Because the question here is not whether the School responded at all, but the adequacy of its response, this Court, as instructed by the Supreme Court, finds it appropriate to give deference to the School's disciplinary judgment with regard *497 to the Cafeteria Incident. While the Court is mindful that granting summary judgment is a decision not to be made lightly, "[i]n an appropriate case, there is no reason why courts, on a motion to dismiss, for summary judgment, or for a directed verdict, could not identify a response as not `clearly unreasonable' as a matter of law." Id. Given the undisputed facts that defendants engaged in some forms of investigation into the Cafeteria Incident, even though plaintiffs may have been dissatisfied with the outcome, and the fact that JL was never again subjected to harassment by MC or L, this Court finds that defendants' response was not so deliberately indifferent as to be clearly unreasonable.

Plaintiffs also contend that defendants' decision to suspend JL following a hearing regarding the locker room theft constituted deliberate indifference. In support of this argument, plaintiffs offer the expert testimony of Dr. Milton C. Hollar, who concludes that there was "a clear psychological path from the accumulated rage and anger toward the perpetrators of the racial acts against JL, the institutional acceptance of the racist behavior and the act of taking things from the lockers." (Pls. Mem. Opp Summ. J., Ex.

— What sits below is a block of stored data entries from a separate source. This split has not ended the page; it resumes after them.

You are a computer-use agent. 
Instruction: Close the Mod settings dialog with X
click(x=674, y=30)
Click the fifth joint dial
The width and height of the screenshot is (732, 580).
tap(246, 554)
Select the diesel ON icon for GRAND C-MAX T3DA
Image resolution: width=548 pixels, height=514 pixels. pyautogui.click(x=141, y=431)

I at 7.) The Court recognizes the logic in these arguments and is not unwilling to accept the possibility that acts of racial hostility could give rise to behavior problems in adolescents. However, to support a Title VI claim against defendants, plaintiffs must still show that the School was deliberately indifferent to racial hostility and, as discussed above, plaintiffs have not proffered sufficient evidence to support such a claim. With regard to the decision to suspend JL, the record indicates that defendants carefully considered the relevant evidence and their resolution of the matter was not the result of deliberate indifference. Plaintiffs appealed the suspension and it was affirmed once by the Superintendent and then again by the Commissioner of the New York State Education Department, who noted that, although JL "introduced the testimony of a psychologist who explained that JL's participation in the 2005 theft was motivated by his anger and frustration over the 2004 assault and [the Superintendent's] failure to adequately address the situation," JL's one-month suspension was nonetheless "warranted" based on the school's "code of conduct." (Rivera Reply Decl., Ex. A at 2.) The Commissioner also "reject[ed] [plaintiffs'] argument that [defendants] failed to consider relevant mitigating evidence" in deciding to suspend plaintiff for one month. (Id.) While this Court appreciates the points made by Dr. Hollar, the record is clear that defendants fully considered JL's situation and, thus, were not "deliberately indifferent" to it.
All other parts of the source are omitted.